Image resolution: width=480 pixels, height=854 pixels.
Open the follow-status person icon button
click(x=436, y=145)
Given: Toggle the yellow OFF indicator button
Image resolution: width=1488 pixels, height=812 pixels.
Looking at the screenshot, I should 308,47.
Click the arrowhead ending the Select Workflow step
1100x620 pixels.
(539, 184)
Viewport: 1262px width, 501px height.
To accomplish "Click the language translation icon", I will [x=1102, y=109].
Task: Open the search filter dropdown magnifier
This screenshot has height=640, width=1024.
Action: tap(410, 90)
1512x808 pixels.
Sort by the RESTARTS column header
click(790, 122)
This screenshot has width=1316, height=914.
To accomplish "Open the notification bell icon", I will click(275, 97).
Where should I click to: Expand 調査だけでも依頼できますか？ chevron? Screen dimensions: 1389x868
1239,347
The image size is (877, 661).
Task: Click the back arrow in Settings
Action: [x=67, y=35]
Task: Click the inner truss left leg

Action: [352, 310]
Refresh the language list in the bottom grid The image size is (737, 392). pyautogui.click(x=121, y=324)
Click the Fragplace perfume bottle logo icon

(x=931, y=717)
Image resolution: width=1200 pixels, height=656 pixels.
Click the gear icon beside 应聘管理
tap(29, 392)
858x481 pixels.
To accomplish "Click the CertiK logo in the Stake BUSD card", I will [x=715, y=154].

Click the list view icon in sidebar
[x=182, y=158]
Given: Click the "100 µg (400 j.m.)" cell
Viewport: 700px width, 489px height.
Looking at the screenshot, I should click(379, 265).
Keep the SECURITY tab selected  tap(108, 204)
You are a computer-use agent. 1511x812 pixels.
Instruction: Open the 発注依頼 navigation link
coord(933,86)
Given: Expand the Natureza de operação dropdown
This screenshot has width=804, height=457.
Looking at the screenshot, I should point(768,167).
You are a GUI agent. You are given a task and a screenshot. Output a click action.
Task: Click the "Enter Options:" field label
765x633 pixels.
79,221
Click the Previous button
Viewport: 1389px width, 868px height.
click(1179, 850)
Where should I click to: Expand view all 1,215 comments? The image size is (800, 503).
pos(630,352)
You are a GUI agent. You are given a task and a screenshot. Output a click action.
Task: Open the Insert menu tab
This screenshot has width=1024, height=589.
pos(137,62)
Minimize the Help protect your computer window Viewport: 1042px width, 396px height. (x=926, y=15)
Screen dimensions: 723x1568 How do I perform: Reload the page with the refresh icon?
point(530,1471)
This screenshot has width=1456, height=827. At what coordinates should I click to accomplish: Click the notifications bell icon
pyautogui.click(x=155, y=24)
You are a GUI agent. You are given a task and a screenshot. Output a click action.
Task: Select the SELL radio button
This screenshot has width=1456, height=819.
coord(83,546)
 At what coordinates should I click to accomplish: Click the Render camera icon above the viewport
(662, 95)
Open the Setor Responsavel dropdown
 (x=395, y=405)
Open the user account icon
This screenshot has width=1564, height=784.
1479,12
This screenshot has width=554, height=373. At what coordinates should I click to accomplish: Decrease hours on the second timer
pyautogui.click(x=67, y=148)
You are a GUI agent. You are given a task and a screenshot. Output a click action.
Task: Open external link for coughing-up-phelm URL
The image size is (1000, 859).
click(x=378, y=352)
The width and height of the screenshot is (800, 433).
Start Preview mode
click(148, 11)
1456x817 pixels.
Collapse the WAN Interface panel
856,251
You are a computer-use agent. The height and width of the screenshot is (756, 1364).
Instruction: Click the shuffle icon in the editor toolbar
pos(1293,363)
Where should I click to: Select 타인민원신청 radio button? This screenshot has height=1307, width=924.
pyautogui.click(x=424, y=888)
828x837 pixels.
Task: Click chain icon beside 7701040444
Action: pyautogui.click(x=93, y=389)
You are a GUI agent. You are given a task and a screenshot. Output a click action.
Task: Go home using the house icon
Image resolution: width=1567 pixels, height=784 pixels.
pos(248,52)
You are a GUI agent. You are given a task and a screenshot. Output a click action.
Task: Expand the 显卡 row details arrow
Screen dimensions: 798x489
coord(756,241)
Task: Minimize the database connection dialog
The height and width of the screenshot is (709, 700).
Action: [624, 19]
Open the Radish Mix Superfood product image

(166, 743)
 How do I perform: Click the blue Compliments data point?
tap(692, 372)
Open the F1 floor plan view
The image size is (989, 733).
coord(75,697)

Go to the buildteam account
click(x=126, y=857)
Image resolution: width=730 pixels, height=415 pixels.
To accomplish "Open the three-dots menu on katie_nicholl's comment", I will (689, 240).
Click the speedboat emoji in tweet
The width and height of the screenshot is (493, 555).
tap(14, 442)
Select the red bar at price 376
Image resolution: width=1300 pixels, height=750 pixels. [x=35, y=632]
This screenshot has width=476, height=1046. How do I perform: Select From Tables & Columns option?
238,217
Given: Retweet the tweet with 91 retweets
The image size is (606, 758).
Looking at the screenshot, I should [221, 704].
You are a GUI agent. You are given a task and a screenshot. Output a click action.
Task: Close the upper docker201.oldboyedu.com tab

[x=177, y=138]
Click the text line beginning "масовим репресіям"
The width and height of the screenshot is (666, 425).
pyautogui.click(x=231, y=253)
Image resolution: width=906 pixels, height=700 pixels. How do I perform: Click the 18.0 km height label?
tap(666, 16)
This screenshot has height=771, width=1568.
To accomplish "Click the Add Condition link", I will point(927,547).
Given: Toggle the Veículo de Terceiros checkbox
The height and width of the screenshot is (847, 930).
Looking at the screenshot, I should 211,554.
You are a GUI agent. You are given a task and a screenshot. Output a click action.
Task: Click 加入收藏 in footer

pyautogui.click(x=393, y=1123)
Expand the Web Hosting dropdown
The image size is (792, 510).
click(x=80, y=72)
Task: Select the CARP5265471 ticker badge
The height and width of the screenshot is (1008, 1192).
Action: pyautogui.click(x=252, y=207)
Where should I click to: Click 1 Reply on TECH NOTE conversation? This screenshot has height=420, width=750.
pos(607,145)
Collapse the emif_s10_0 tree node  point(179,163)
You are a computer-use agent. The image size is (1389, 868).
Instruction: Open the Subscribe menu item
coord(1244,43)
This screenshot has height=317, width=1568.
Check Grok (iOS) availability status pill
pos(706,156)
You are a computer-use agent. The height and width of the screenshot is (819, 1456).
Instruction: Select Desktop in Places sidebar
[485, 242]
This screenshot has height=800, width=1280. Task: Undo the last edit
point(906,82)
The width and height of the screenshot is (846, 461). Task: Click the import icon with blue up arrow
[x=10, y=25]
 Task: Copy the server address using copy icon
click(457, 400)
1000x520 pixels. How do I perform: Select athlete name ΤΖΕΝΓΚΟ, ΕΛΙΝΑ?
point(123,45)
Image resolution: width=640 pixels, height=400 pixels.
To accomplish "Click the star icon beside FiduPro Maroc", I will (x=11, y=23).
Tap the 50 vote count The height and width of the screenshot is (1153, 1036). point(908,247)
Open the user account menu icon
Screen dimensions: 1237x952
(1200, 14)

-*-

| The request |
Switch "computer-use agent" to "screen-control agent" everywhere in the listing above, and reproduce the whole listing with no other change.

| Task answer |
Image resolution: width=480 pixels, height=854 pixels.
Open the follow-status person icon button
click(x=436, y=145)
Given: Toggle the yellow OFF indicator button
Image resolution: width=1488 pixels, height=812 pixels.
Looking at the screenshot, I should 308,47.
Click the arrowhead ending the Select Workflow step
1100x620 pixels.
(539, 184)
Viewport: 1262px width, 501px height.
To accomplish "Click the language translation icon", I will [x=1102, y=109].
Task: Open the search filter dropdown magnifier
This screenshot has height=640, width=1024.
Action: tap(410, 90)
1512x808 pixels.
Sort by the RESTARTS column header
click(790, 122)
This screenshot has width=1316, height=914.
To accomplish "Open the notification bell icon", I will click(275, 97).
Where should I click to: Expand 調査だけでも依頼できますか？ chevron? Screen dimensions: 1389x868
1239,347
The image size is (877, 661).
Task: Click the back arrow in Settings
Action: [x=67, y=35]
Task: Click the inner truss left leg

Action: [352, 310]
Refresh the language list in the bottom grid The image size is (737, 392). pyautogui.click(x=121, y=324)
Click the Fragplace perfume bottle logo icon

(x=931, y=717)
Image resolution: width=1200 pixels, height=656 pixels.
Click the gear icon beside 应聘管理
tap(29, 392)
858x481 pixels.
To accomplish "Click the CertiK logo in the Stake BUSD card", I will [x=715, y=154].

Click the list view icon in sidebar
[x=182, y=158]
Given: Click the "100 µg (400 j.m.)" cell
Viewport: 700px width, 489px height.
Looking at the screenshot, I should click(379, 265).
Keep the SECURITY tab selected  tap(108, 204)
You are a screen-control agent. 1511x812 pixels.
Instruction: Open the 発注依頼 navigation link
coord(933,86)
Given: Expand the Natureza de operação dropdown
This screenshot has width=804, height=457.
Looking at the screenshot, I should point(768,167).
You are a GUI agent. You are given a task and a screenshot. Output a click action.
Task: Click the "Enter Options:" field label
765x633 pixels.
79,221
Click the Previous button
Viewport: 1389px width, 868px height.
click(1179, 850)
Where should I click to: Expand view all 1,215 comments? The image size is (800, 503).
pos(630,352)
You are a GUI agent. You are given a task and a screenshot. Output a click action.
Task: Open the Insert menu tab
This screenshot has width=1024, height=589.
pos(137,62)
Minimize the Help protect your computer window Viewport: 1042px width, 396px height. (x=926, y=15)
Screen dimensions: 723x1568 How do I perform: Reload the page with the refresh icon?
point(530,1471)
This screenshot has width=1456, height=827. At what coordinates should I click to accomplish: Click the notifications bell icon
pyautogui.click(x=155, y=24)
You are a GUI agent. You are given a task and a screenshot. Output a click action.
Task: Select the SELL radio button
This screenshot has width=1456, height=819.
coord(83,546)
 At what coordinates should I click to accomplish: Click the Render camera icon above the viewport
(662, 95)
Open the Setor Responsavel dropdown
 (x=395, y=405)
Open the user account icon
This screenshot has width=1564, height=784.
1479,12
This screenshot has width=554, height=373. At what coordinates should I click to accomplish: Decrease hours on the second timer
pyautogui.click(x=67, y=148)
You are a GUI agent. You are given a task and a screenshot. Output a click action.
Task: Open external link for coughing-up-phelm URL
The image size is (1000, 859).
click(x=378, y=352)
The width and height of the screenshot is (800, 433).
Start Preview mode
click(148, 11)
1456x817 pixels.
Collapse the WAN Interface panel
856,251
You are a screen-control agent. The height and width of the screenshot is (756, 1364).
Instruction: Click the shuffle icon in the editor toolbar
pos(1293,363)
Where should I click to: Select 타인민원신청 radio button? This screenshot has height=1307, width=924.
pyautogui.click(x=424, y=888)
828x837 pixels.
Task: Click chain icon beside 7701040444
Action: pyautogui.click(x=93, y=389)
You are a GUI agent. You are given a task and a screenshot. Output a click action.
Task: Go home using the house icon
Image resolution: width=1567 pixels, height=784 pixels.
pos(248,52)
You are a GUI agent. You are given a task and a screenshot. Output a click action.
Task: Expand the 显卡 row details arrow
Screen dimensions: 798x489
coord(756,241)
Task: Minimize the database connection dialog
The height and width of the screenshot is (709, 700).
Action: [624, 19]
Open the Radish Mix Superfood product image

(166, 743)
 How do I perform: Click the blue Compliments data point?
tap(692, 372)
Open the F1 floor plan view
The image size is (989, 733).
coord(75,697)

Go to the buildteam account
click(x=126, y=857)
Image resolution: width=730 pixels, height=415 pixels.
To accomplish "Open the three-dots menu on katie_nicholl's comment", I will (689, 240).
Click the speedboat emoji in tweet
The width and height of the screenshot is (493, 555).
tap(14, 442)
Select the red bar at price 376
Image resolution: width=1300 pixels, height=750 pixels. [x=35, y=632]
This screenshot has width=476, height=1046. How do I perform: Select From Tables & Columns option?
238,217
Given: Retweet the tweet with 91 retweets
The image size is (606, 758).
Looking at the screenshot, I should [221, 704].
You are a GUI agent. You are given a task and a screenshot. Output a click action.
Task: Close the upper docker201.oldboyedu.com tab

[x=177, y=138]
Click the text line beginning "масовим репресіям"
The width and height of the screenshot is (666, 425).
pyautogui.click(x=231, y=253)
Image resolution: width=906 pixels, height=700 pixels. How do I perform: Click the 18.0 km height label?
tap(666, 16)
This screenshot has height=771, width=1568.
To accomplish "Click the Add Condition link", I will point(927,547).
Given: Toggle the Veículo de Terceiros checkbox
The height and width of the screenshot is (847, 930).
Looking at the screenshot, I should 211,554.
You are a GUI agent. You are given a task and a screenshot. Output a click action.
Task: Click 加入收藏 in footer

pyautogui.click(x=393, y=1123)
Expand the Web Hosting dropdown
The image size is (792, 510).
click(x=80, y=72)
Task: Select the CARP5265471 ticker badge
The height and width of the screenshot is (1008, 1192).
Action: pyautogui.click(x=252, y=207)
Where should I click to: Click 1 Reply on TECH NOTE conversation? This screenshot has height=420, width=750.
pos(607,145)
Collapse the emif_s10_0 tree node  point(179,163)
You are a screen-control agent. The image size is (1389, 868).
Instruction: Open the Subscribe menu item
coord(1244,43)
This screenshot has height=317, width=1568.
Check Grok (iOS) availability status pill
pos(706,156)
You are a screen-control agent. The height and width of the screenshot is (819, 1456).
Instruction: Select Desktop in Places sidebar
[485, 242]
This screenshot has height=800, width=1280. Task: Undo the last edit
point(906,82)
The width and height of the screenshot is (846, 461). Task: Click the import icon with blue up arrow
[x=10, y=25]
 Task: Copy the server address using copy icon
click(457, 400)
1000x520 pixels. How do I perform: Select athlete name ΤΖΕΝΓΚΟ, ΕΛΙΝΑ?
point(123,45)
Image resolution: width=640 pixels, height=400 pixels.
To accomplish "Click the star icon beside FiduPro Maroc", I will (x=11, y=23).
Tap the 50 vote count The height and width of the screenshot is (1153, 1036). point(908,247)
Open the user account menu icon
Screen dimensions: 1237x952
(1200, 14)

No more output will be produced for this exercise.